Get More Clout
Before there was “The Power of Positive Thinking” and “The 7 Habits of Highly Effective People,” there was Dale Carnegie’s “How to Win Friends and Influence People,” arguably one of the first self-help bestsellers in history. Since Carnegie first penned this guide in 1936, more than 15 million copies have been sold.
What makes this book endure? At its core, the book teaches readers how to gain influence and power over others, not by force but with kinder, gentler means. Simply put, to change others’ behavior, you have to first alter your own. These days, we have social scientific research to back up a lot of Carnegie’s claims. Here are some that have stood the test of time, plus what new research has shown us.
Think you can win friends with your gift of gab? Think again, says Columbia University research published in the Journal of Research in Personality. When subjects were asked to rate former work colleagues, scientists found those with the most influence were the best listeners not talkers. “Many academic and popular accounts stress that those capable of effective expression — speaking up and holding forth — often garner influence,” say the study authors.

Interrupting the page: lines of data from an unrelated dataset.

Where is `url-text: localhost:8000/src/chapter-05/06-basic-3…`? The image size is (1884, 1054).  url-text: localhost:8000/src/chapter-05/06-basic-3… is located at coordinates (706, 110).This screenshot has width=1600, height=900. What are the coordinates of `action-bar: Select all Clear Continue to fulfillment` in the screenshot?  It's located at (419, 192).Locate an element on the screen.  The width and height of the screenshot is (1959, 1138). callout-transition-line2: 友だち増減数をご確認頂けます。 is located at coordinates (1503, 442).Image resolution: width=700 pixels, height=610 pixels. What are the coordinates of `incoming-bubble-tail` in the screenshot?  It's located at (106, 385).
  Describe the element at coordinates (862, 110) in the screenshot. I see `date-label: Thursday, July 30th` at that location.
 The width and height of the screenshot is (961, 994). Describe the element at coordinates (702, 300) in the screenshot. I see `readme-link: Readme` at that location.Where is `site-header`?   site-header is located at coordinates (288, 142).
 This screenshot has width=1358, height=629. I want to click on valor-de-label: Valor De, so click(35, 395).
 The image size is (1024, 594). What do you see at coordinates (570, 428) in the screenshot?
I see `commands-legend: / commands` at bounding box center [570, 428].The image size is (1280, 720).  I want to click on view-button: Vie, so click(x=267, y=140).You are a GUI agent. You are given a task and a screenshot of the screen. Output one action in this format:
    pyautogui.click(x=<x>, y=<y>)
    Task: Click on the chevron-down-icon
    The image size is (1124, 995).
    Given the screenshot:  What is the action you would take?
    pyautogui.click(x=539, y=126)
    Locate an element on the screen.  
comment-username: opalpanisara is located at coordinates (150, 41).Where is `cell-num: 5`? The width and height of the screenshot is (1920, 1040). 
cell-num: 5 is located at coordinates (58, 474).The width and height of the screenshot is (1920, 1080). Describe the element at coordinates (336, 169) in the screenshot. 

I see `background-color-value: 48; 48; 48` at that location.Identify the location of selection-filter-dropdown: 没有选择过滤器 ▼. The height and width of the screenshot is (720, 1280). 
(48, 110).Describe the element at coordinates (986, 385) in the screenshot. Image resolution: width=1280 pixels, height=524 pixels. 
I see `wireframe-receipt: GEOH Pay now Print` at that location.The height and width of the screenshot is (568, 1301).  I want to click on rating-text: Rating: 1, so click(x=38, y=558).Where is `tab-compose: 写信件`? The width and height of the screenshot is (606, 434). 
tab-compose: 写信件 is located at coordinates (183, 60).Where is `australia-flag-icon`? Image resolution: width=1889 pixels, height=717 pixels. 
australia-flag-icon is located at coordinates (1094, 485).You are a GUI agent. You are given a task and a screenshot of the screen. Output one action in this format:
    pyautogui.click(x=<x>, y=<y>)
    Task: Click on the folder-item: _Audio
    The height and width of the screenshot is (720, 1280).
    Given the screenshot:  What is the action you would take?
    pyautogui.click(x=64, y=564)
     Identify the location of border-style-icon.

But research suggests otherwise: “Those who listen well may reap both informational and relational benefits that make them more influential.” The reason? Hearing what colleagues have to say fosters two key elements for gaining influence: forming trust and learning new information.
Forget Stats, Get Personal
Numbers may not lie, but it looks like they may not have the same powerful effect as personal stories, according to University of Pennsylvania’s Wharton School of Business research. Trying to get others behind you on a particular cause or agenda? Appeal to their emotions, and skip the stone-cold facts even when they’re irrefutable. When the study authors evaluated subjects’ reactions to a charitable cause, grim stats still didn’t move them to action as much as personal stories that tugged at their heartstrings.
Start Saying “Yeah” More
When MIT researchers studied the art of the successful business meeting, they found it possible to predict if a proposal would be accepted or rejected — just by the kinds of persuasive words used by the speaker. Two of most powerful words for the boardroom: “yeah” and “start.”
It appears when you begin a response with the positive word, “yeah,” you’re “framing a suggestion as an agreement with a previous suggestion,” say the authors. Apparently, when your idea “comes across as if it were in line with the previous thoughts by others, the suggestion has a higher chance of being accepted.” In a similar fashion, begin with the word “start” when giving a command. The MIT researchers found meeting attendees complied more readily when this kinder, gentler version of “do this!” was used.
Smile Genuinely (and Don’t Keep Eye Contact for Too Long)
To just “grin and bear it” may not do you any good when you’re trying to gain influence. People can usually tell you’re faking it, say researchers. Drum up a real smile, dubbed a “Duchenne smile” for the 19th century French neurologist who first formally documented the physical attributes of a genuine smile (that is, your cheeks rise and you create crinkles or crow's’ feet around your eyes), and you can actually persuade people you’re authentic and trustworthy.
Even when you’re good at showcasing your Duchenne, be sure you don’t hold the gaze of the listener for too long or you’ll undermine your persuasion, found research published in the journal of Psychological Science. A new study suggests that eye contact may actually make people more resistant to you, especially if they’re inclined to disagree with you in the first place. Looking into someone’s eyes can also be perceived as an attempt to “stare down” or exert dominance, a real no-no in the Carnegie school of influence. Looking at the other person’s mouth can help take the edge off in a potentially heated conversation.
Don’t Avoid Apologizing
Saying you’re sorry doesn’t undermine your influence (as long as you use it sparingly, and when you’ve genuinely done something you know you shouldn’t have). Rather, it can strengthen your appeal to those around you, say scientists. In one Harvard Business School study, researchers discovered apologies can build trust in those around you by demonstrating “empathetic concern.” In another study on the effectiveness of apologies by managers, Israeli study authors concluded similarly that apologizing is more effective than not. In fact, “the less expected they are, the greater their effectiveness.”
Give Lots (and Lots) of Praise
Don’t skimp on the compliments, even when you actually want to improve the performance of those around you, found Japanese researchers. When study subjects were praised for their sequential finger-tapping ability, their actual fine motor skills improved after a mere 24 hours (a time gap chosen so they wouldn’t have time to practice) — thanks to the compliments they received. “These results are the first to indicate praise-related improvements in motor skill memory are not due to a feedback-incentive mechanism, but instead involve direct effects on [improving motor skills],” say the authors.
How can we apply this on the job? Praise the new assistant who got through her first week without (too many) glitches. It will set the tone for her to put her all into a workplace that appreciates her skills.